- _DIRECTIONS FOR THIS TASK_
Every line containing the string "type" should be returned from the records.

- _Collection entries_
-*-*-

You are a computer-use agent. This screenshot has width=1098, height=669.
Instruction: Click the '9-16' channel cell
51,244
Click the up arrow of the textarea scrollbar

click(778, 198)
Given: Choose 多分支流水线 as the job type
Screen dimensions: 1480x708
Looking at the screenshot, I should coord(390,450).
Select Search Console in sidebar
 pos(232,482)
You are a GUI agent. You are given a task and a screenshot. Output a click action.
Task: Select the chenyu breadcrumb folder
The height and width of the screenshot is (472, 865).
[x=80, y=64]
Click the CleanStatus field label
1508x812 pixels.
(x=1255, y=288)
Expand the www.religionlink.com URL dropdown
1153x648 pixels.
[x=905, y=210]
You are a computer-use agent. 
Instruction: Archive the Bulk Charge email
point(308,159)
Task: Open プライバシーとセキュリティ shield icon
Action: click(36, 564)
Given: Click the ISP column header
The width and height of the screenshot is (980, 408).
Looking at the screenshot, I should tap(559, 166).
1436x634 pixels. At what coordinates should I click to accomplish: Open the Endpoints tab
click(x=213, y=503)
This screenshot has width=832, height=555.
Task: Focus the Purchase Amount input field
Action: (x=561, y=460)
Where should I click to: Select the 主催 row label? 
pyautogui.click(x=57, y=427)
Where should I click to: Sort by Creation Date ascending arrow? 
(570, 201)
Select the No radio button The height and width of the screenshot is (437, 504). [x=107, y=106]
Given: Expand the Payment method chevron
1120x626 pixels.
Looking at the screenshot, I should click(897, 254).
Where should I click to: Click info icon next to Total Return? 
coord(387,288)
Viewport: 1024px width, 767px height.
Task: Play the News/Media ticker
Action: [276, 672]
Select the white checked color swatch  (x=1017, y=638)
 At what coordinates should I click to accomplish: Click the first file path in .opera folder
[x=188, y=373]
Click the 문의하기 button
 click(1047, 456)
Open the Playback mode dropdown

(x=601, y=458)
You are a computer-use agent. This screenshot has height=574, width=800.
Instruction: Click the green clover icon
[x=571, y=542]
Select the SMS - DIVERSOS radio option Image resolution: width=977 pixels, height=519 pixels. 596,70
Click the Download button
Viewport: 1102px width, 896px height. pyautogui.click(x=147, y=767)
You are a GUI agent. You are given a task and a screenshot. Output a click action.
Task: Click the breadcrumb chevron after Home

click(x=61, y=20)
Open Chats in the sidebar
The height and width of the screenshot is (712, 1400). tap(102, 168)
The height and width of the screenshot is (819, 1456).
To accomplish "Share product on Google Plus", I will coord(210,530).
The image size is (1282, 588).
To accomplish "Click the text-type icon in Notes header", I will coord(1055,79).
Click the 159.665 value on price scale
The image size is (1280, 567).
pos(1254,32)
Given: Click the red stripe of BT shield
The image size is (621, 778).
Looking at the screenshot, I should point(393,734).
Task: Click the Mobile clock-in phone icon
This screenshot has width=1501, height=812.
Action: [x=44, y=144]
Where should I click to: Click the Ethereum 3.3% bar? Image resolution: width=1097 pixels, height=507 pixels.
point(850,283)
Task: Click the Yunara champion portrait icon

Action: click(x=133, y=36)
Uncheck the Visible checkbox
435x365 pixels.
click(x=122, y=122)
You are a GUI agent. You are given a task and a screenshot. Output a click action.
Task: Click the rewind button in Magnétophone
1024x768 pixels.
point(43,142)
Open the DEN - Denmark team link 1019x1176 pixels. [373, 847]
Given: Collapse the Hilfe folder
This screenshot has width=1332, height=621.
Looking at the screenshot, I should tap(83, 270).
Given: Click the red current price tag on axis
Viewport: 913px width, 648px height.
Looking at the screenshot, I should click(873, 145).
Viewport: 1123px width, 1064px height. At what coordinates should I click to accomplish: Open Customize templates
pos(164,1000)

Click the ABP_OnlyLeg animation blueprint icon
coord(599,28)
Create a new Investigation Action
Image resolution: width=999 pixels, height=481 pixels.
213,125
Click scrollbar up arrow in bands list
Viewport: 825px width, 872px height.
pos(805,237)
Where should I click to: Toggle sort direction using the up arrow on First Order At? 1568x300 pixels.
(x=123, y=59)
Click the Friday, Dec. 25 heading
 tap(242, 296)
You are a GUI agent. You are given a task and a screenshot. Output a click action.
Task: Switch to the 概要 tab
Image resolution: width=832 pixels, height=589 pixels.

-*-*-

- _REPLY TO THE TASK_
Given: Choose 多分支流水线 as the job type
To accomplish "Click the text-type icon in Notes header", I will coord(1055,79).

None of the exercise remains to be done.